Pegloticase plus immunomodulation boosts responder rates in uncontrolled gout
Combining pegloticase with immunomodulation therapy greatly improves pegloticase response rates in patients with uncontrolled gout, according to a systematic review published in Seminars in Arthritis and Rheumatism.
“Gout is not just a disease of intermittent flares, only worthy of intermittent management with non-steroidal anti-inflammatory drugs or colchicine, but rather a disease that requires consistent urate lowering therapy and should be treated to a target urate level,” Robert T. Keenan, MD, of Duke University School of Medicine, told Healio Rheumatology. “In some patients, treating to target requires aggressive therapy, similar to that of a rheumatoid arthritis or psoriatic arthritis patient requiring combination therapy with a disease modifying anti-rheumatic drug combined with a biologic.”
“Given the systemic impact of gout, reducing the burden of urate is critical to improving overall outcomes for our patients and their quality of life,” he added. “Patients treated with pegloticase have failed other therapies, and we want to be able to provide the best chance of success for them to complete treatment.”
To examine the effect of combination therapy with pegloticase (Krystexxa, Horizon Therapeutics) and immunomodulation, Keenan and colleagues conducted a systematic review of published cases. Using PubMed and the abstract databases of the American College of Rheumatology and EULAR meetings from 2012 to 2020, the researchers searched for the following terms: “Immunomodulator and pegloticase,” “immunomodulation and pegloticase,” “pegloticase and anti-drug antibodies,” “pegloticase and DMARD,” and “methotrexate or mycophenolate or azathioprine or cyclosporin or tacrolimus or leflunomide or sulfasalazine or rapamycin and pegloticase.”
Review articles, studies that used off-label pegloticase, and those did not feature cases of pegloticase used with immunomodulation were not included. In all, the researchers identified 10 publications describing 82 cases for their analysis.
According to the researchers, the overall pegloticase response rate was 82.9%. Meanwhile, patients treated with combination therapy with an individual immunomodulator demonstrated the following response rates: 87.5% with methotrexate, 86.4% mycophenolate mofetil, 63.6% with azathioprine, and 66.7% with leflunomide. A single patient co-treated with cyclosporin demonstrated a response.
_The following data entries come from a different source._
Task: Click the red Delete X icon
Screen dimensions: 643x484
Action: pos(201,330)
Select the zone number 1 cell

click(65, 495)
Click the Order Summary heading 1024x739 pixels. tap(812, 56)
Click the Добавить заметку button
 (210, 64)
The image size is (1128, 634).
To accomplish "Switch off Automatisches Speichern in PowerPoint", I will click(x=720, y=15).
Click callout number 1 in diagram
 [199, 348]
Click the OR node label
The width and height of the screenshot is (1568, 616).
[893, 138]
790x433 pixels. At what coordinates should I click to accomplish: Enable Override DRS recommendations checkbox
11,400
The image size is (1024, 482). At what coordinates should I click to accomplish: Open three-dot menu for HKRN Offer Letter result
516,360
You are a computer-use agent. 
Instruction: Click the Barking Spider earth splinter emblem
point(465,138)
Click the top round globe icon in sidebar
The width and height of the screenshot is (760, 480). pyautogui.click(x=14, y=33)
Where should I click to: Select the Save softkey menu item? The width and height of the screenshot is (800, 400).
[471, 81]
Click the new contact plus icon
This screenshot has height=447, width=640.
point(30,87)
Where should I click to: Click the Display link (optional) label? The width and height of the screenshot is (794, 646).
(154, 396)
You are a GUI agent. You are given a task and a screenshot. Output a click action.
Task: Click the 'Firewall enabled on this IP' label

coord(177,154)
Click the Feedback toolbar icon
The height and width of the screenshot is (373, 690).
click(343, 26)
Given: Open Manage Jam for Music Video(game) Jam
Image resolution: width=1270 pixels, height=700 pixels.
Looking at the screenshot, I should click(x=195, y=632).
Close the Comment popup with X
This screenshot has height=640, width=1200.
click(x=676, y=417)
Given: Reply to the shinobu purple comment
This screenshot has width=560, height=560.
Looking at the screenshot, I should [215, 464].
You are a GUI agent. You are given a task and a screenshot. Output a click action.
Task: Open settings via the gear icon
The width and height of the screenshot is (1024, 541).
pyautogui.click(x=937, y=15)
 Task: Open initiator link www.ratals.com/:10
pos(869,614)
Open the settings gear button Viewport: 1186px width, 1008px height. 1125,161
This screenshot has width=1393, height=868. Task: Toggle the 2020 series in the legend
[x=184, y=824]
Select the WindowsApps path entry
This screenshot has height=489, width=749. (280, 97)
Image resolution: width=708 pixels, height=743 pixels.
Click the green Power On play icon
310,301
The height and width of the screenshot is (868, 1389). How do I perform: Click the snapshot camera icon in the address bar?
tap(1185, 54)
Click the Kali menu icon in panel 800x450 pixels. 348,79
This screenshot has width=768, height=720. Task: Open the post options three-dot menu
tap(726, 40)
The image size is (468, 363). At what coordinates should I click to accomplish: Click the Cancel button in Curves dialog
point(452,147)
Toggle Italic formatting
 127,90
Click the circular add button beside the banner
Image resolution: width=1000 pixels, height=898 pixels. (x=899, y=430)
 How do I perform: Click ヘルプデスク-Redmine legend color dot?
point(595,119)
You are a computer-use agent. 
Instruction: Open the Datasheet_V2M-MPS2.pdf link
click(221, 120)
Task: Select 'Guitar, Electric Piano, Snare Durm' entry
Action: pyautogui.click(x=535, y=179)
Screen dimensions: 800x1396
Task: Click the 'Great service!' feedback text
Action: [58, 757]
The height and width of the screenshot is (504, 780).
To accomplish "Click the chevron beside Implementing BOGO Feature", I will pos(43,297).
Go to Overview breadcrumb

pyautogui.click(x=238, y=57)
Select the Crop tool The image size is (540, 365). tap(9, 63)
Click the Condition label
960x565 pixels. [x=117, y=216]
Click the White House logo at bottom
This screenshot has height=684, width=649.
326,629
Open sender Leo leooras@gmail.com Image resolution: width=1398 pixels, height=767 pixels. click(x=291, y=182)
The two patients treated with more than one immunomodulator were each counted as responders.
“These findings reinforce the real-world and research that has been accumulating and, most importantly, show that a co-treatment approach may be one valuable option to help ensure patients are able to achieve a complete response,” Keenan said. “Ultimately, we need to maximize the response to treatment in order to manage the impact and complications associated with severe gout and improve outcomes for the long-term.”